An exact transcript of all the records is the expected answer.

--

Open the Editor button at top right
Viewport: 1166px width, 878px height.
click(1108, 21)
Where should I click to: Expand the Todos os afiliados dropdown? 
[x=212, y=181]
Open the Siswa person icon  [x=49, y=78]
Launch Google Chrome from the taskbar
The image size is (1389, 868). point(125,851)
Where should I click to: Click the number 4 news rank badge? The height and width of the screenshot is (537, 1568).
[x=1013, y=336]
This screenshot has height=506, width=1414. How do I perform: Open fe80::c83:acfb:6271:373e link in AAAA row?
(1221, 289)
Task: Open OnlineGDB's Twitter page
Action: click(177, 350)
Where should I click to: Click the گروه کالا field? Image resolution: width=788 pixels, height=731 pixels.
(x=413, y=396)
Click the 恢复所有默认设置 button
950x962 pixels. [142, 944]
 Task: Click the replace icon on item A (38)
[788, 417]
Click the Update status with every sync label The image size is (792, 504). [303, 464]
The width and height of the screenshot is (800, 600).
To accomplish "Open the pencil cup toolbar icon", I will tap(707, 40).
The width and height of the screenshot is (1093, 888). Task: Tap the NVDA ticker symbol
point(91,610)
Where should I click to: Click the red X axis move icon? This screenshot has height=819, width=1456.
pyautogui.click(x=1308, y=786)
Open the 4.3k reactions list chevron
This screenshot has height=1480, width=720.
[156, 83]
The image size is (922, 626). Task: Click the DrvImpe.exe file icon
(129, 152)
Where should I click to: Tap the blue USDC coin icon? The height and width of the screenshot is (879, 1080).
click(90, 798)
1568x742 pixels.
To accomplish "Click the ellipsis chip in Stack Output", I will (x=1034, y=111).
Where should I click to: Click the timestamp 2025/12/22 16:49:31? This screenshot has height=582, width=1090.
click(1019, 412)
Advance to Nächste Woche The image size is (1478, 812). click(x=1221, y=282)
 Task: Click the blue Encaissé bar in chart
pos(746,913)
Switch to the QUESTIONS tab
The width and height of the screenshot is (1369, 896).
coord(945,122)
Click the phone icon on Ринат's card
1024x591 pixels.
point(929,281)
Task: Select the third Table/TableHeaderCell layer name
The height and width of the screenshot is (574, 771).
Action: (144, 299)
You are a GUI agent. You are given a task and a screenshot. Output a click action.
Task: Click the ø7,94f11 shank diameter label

--

> **Exercise answer**
Open the Editor button at top right
Viewport: 1166px width, 878px height.
click(1108, 21)
Where should I click to: Expand the Todos os afiliados dropdown? 
[x=212, y=181]
Open the Siswa person icon  [x=49, y=78]
Launch Google Chrome from the taskbar
The image size is (1389, 868). point(125,851)
Where should I click to: Click the number 4 news rank badge? The height and width of the screenshot is (537, 1568).
[x=1013, y=336]
This screenshot has height=506, width=1414. How do I perform: Open fe80::c83:acfb:6271:373e link in AAAA row?
(1221, 289)
Task: Open OnlineGDB's Twitter page
Action: click(177, 350)
Where should I click to: Click the گروه کالا field? Image resolution: width=788 pixels, height=731 pixels.
(x=413, y=396)
Click the 恢复所有默认设置 button
950x962 pixels. [142, 944]
 Task: Click the replace icon on item A (38)
[788, 417]
Click the Update status with every sync label The image size is (792, 504). [303, 464]
The width and height of the screenshot is (800, 600).
To accomplish "Open the pencil cup toolbar icon", I will tap(707, 40).
The width and height of the screenshot is (1093, 888). Task: Tap the NVDA ticker symbol
point(91,610)
Where should I click to: Click the red X axis move icon? This screenshot has height=819, width=1456.
pyautogui.click(x=1308, y=786)
Open the 4.3k reactions list chevron
This screenshot has height=1480, width=720.
[156, 83]
The image size is (922, 626). Task: Click the DrvImpe.exe file icon
(129, 152)
Where should I click to: Tap the blue USDC coin icon? The height and width of the screenshot is (879, 1080).
click(90, 798)
1568x742 pixels.
To accomplish "Click the ellipsis chip in Stack Output", I will (x=1034, y=111).
Where should I click to: Click the timestamp 2025/12/22 16:49:31? This screenshot has height=582, width=1090.
click(1019, 412)
Advance to Nächste Woche The image size is (1478, 812). click(x=1221, y=282)
 Task: Click the blue Encaissé bar in chart
pos(746,913)
Switch to the QUESTIONS tab
The width and height of the screenshot is (1369, 896).
coord(945,122)
Click the phone icon on Ринат's card
1024x591 pixels.
point(929,281)
Task: Select the third Table/TableHeaderCell layer name
The height and width of the screenshot is (574, 771).
Action: (144, 299)
You are a GUI agent. You are given a task and a screenshot. Output a click action.
Task: Click the ø7,94f11 shank diameter label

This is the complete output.